The function L_layer_model, in turn, has a number of calls to functions that you completed in the previous notebook (A1).

Your instinct is good. From your output, the gradient descent seems to be in good working order. So a likely suspect would be that the learning rate is different (in your case somewhat larger–why?) than the one set in the keyword argument: learning_rate = .0075. First make sure that you did not accidently change that.

If not, take a look at where l_layer_model calls the learning_rate in the body of the function. It should enter as an argument to a function that you wrote in the previous assignment, specifically, the update_parameters function. You want to be sure that you that the learning_rate is not “hard-coded” there, i.e. set to a numerical value. Rather, it needs to inherit the learning rate from the setting in the L_layer_model function, i.e. learning_rate=learning rate.

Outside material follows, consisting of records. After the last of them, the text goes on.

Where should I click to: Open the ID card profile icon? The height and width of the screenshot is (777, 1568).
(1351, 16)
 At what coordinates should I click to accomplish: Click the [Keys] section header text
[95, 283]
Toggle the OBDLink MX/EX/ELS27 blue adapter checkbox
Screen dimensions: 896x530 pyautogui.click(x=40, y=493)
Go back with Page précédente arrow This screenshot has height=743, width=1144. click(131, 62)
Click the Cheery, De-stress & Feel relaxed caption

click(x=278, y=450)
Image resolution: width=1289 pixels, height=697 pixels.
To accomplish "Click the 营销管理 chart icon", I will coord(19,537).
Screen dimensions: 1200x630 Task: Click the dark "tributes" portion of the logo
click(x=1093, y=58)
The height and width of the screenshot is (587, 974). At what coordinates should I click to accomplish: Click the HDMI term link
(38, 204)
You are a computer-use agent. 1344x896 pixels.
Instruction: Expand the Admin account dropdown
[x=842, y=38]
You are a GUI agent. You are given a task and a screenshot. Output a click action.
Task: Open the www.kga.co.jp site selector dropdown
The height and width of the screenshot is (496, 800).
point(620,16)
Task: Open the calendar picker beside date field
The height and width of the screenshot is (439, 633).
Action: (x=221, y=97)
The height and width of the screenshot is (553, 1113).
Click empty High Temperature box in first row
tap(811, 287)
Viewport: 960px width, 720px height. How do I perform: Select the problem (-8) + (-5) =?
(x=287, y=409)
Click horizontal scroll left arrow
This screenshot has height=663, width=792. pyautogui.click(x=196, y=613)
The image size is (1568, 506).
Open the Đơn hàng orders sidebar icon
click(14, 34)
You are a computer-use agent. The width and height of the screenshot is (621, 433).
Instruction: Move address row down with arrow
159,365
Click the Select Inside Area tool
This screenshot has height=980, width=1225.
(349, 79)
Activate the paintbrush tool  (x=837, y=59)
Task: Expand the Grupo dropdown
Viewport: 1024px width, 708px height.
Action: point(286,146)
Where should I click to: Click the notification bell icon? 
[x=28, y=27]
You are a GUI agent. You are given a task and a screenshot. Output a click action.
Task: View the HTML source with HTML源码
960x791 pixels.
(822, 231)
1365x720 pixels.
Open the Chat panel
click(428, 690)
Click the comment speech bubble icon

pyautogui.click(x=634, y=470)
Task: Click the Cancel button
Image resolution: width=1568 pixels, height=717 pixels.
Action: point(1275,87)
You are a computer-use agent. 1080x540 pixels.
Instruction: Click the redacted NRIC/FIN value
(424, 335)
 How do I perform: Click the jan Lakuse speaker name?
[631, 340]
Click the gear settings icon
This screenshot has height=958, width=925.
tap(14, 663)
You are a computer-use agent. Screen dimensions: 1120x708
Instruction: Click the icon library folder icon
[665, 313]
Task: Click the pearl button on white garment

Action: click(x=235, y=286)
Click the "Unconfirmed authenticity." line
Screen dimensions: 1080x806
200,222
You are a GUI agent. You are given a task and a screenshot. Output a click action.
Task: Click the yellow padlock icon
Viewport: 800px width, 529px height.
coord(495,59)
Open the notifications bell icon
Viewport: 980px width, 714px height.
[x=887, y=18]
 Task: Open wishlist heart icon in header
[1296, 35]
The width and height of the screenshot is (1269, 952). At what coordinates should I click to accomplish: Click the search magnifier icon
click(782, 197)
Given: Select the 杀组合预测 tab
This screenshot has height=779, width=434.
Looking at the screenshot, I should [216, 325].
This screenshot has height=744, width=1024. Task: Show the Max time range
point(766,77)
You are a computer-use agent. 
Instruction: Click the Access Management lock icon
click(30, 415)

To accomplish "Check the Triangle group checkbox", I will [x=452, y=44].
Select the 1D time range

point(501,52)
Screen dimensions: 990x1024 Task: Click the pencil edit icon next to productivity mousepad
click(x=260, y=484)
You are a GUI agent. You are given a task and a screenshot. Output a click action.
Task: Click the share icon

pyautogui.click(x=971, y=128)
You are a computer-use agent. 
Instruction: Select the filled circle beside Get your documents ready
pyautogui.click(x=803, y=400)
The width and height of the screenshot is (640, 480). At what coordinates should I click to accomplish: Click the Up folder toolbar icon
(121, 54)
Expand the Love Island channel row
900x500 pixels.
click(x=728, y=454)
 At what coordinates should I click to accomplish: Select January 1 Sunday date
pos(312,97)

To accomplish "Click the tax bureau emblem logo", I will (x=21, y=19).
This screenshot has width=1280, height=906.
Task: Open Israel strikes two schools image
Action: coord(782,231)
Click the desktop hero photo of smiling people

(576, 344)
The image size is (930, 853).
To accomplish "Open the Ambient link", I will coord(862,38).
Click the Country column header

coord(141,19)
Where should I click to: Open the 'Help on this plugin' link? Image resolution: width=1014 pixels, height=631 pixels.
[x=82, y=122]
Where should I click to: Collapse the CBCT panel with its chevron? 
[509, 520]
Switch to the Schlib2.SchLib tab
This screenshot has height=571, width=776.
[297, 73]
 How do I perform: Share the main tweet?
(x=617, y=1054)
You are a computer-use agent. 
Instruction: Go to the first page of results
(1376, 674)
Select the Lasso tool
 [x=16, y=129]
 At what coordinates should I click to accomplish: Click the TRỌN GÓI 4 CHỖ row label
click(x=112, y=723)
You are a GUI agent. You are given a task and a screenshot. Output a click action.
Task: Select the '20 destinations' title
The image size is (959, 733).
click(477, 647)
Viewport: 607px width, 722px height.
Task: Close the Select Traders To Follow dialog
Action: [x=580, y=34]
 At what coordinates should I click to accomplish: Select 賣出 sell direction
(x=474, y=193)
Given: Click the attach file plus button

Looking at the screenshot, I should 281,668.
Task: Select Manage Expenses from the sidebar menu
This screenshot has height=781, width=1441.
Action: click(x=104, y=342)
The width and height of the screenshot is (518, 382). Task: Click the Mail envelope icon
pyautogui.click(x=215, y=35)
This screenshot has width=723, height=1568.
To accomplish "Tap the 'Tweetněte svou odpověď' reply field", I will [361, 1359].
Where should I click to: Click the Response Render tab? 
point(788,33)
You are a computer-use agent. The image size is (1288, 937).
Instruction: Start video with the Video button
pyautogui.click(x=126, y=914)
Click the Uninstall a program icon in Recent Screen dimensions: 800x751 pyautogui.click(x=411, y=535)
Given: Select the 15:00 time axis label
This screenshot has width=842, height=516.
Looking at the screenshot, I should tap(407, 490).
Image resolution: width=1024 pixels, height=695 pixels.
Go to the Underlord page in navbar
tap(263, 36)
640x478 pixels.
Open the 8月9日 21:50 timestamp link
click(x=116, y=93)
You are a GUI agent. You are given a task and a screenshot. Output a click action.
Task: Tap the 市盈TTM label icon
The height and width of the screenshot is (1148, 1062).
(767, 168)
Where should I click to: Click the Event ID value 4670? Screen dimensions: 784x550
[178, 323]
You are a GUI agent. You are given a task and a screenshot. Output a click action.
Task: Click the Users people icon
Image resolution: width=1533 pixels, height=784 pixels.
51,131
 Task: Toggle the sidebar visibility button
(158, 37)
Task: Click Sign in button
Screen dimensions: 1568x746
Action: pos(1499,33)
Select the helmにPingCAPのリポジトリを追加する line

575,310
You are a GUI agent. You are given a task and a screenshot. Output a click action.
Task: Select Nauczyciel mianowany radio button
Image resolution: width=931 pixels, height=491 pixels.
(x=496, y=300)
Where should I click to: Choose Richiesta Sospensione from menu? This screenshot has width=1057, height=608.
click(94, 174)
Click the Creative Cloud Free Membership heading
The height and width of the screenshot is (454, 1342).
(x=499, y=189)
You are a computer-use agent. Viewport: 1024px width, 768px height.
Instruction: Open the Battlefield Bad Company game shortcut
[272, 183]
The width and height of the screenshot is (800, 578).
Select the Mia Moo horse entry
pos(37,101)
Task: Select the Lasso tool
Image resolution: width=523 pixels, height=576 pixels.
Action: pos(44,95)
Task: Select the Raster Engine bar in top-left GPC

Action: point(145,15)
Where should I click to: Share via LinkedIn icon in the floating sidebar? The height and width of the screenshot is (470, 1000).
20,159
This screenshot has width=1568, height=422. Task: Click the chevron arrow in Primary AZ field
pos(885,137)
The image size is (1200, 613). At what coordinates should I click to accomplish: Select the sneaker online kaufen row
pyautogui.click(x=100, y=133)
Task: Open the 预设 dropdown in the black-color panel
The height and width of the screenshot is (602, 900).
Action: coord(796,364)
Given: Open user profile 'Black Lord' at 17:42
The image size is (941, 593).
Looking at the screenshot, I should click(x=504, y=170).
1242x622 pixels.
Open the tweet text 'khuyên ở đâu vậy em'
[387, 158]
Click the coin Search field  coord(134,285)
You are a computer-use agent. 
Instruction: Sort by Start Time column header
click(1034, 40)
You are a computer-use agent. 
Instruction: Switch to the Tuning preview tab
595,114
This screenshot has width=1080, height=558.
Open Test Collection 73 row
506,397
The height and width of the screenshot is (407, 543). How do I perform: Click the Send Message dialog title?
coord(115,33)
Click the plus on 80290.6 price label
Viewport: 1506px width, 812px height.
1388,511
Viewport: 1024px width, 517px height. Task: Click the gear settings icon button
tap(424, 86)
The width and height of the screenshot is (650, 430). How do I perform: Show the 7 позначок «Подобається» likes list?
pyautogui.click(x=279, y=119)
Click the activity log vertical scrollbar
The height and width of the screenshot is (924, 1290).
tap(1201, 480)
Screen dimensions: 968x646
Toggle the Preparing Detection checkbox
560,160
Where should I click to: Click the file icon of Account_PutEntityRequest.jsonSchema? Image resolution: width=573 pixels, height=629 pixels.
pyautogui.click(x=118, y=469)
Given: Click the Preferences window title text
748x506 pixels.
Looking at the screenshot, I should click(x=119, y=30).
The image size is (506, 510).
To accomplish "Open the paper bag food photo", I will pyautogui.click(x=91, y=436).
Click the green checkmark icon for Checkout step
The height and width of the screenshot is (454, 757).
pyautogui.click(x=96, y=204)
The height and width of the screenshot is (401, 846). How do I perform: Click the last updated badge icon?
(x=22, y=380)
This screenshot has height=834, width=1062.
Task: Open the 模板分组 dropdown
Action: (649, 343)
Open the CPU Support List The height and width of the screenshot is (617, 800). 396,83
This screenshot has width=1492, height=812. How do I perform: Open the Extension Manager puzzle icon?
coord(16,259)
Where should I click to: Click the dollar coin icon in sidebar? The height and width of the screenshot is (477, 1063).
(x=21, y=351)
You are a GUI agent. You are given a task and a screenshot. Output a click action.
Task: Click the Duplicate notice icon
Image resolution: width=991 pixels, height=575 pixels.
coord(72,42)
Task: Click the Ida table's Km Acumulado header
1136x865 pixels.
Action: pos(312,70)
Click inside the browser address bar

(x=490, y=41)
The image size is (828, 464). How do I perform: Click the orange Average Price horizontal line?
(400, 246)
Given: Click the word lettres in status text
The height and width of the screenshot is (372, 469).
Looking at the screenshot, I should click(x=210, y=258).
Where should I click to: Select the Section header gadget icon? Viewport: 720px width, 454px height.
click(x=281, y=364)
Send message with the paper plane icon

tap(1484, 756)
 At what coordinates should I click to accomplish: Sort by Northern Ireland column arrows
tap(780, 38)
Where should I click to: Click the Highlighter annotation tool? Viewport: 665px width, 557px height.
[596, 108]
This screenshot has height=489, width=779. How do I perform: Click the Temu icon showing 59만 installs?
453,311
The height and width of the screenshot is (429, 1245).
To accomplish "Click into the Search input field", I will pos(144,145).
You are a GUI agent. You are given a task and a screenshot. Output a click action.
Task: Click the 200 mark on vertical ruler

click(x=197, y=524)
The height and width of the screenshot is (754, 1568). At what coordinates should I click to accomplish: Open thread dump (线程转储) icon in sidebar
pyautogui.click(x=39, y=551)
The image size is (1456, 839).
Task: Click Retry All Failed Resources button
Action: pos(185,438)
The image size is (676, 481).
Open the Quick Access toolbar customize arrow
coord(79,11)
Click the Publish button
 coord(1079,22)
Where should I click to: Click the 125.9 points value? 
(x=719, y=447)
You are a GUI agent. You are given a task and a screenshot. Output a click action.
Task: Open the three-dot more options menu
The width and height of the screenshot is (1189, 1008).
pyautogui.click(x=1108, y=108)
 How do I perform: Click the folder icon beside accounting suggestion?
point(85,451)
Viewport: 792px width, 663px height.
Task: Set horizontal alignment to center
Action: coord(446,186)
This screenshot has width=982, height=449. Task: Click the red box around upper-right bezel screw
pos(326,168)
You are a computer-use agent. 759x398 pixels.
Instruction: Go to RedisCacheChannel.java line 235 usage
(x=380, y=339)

Review that, and let me know. If it doesn’t work out, please resend your output from running the cell, except with the entire record of costs, i.e. including the initial iteration.

1 Like

Thanks for the pointers , let me take a deep look into the earlier assignments, if I have hard-coded some values .

Sorry I am replying to this so late. I had the same problem as you, resulting in the exact same values you had for the iterations. I went through my code and after a while I realised I didn’t run a small cell which I must have missed (somehow). It’s right above the graded function cell.

Hi @Aadham_Ahmad, so, what is your actual question?Please help me understand. Thanks.

Hi @Rashmi, I don’t have a question, I have what I believe to be the solution to the initial problem. Since I had the same exact values after each 100 iterations as the initial post, it seems most likely that we share the same error. My previous reply and picture state my solution to the problem for anyone else who has the same error.

Okay, I got it @Aadham_Ahmad. Yes, you are very right. Missing any cell could cause an error in the later part of the assignment as each of the functions are integrated to get the desired output.